» Element and text location data:

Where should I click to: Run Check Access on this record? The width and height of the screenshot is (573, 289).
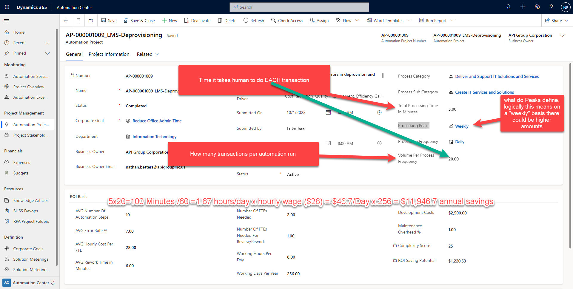(287, 20)
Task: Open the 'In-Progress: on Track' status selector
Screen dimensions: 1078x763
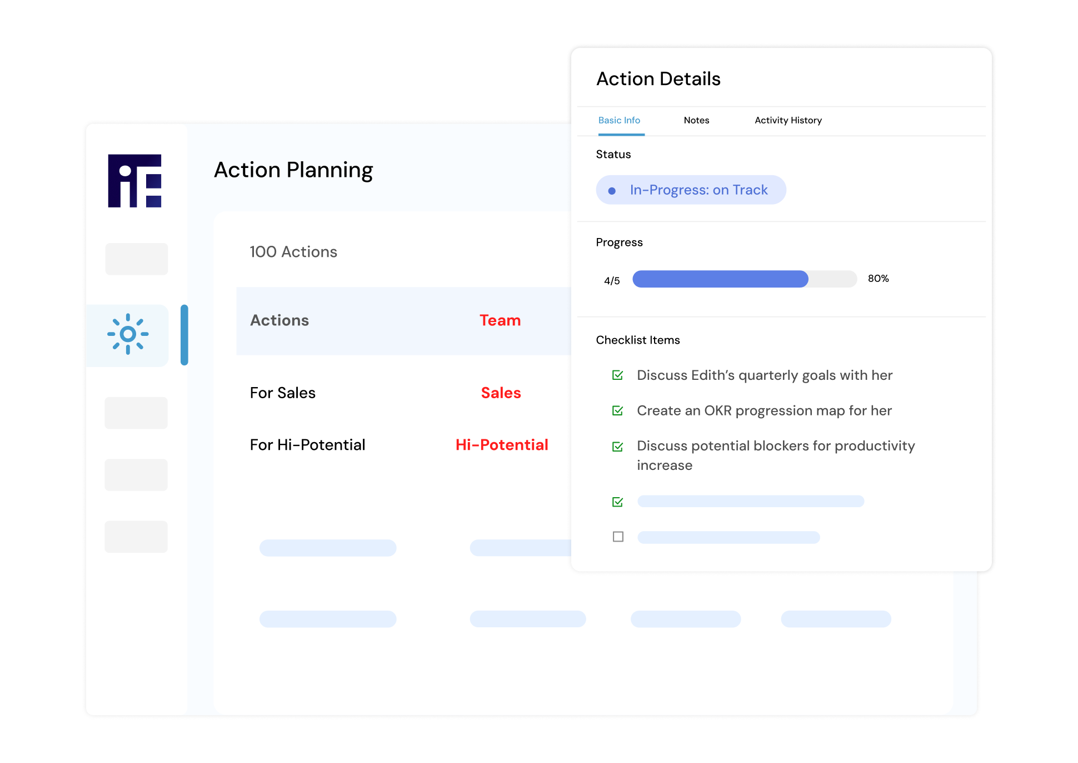Action: tap(691, 190)
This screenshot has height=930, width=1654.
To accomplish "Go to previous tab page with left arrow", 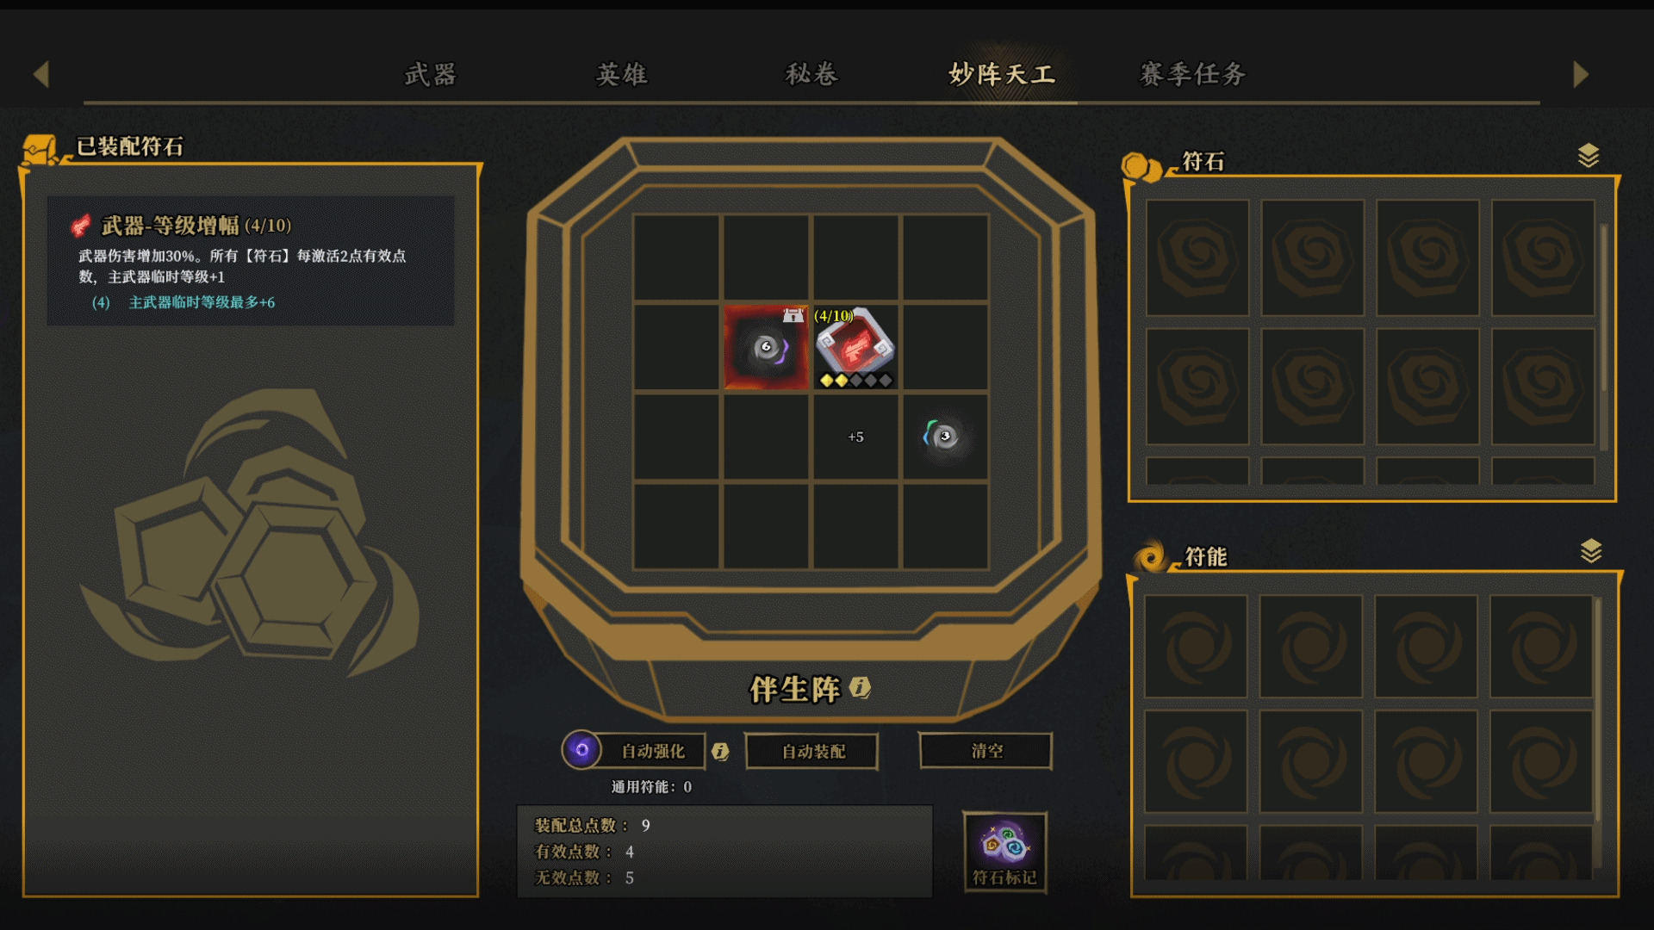I will tap(40, 74).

» The request: Copy the lines above exactly, starting at the first line and ending at the line that contains "Action: tap(691, 190)". Leave the pictures out of your copy.

» Solution to the problem:
Where should I click to: Run Check Access on this record? The width and height of the screenshot is (573, 289).
(287, 20)
Task: Open the 'In-Progress: on Track' status selector
Screen dimensions: 1078x763
Action: tap(691, 190)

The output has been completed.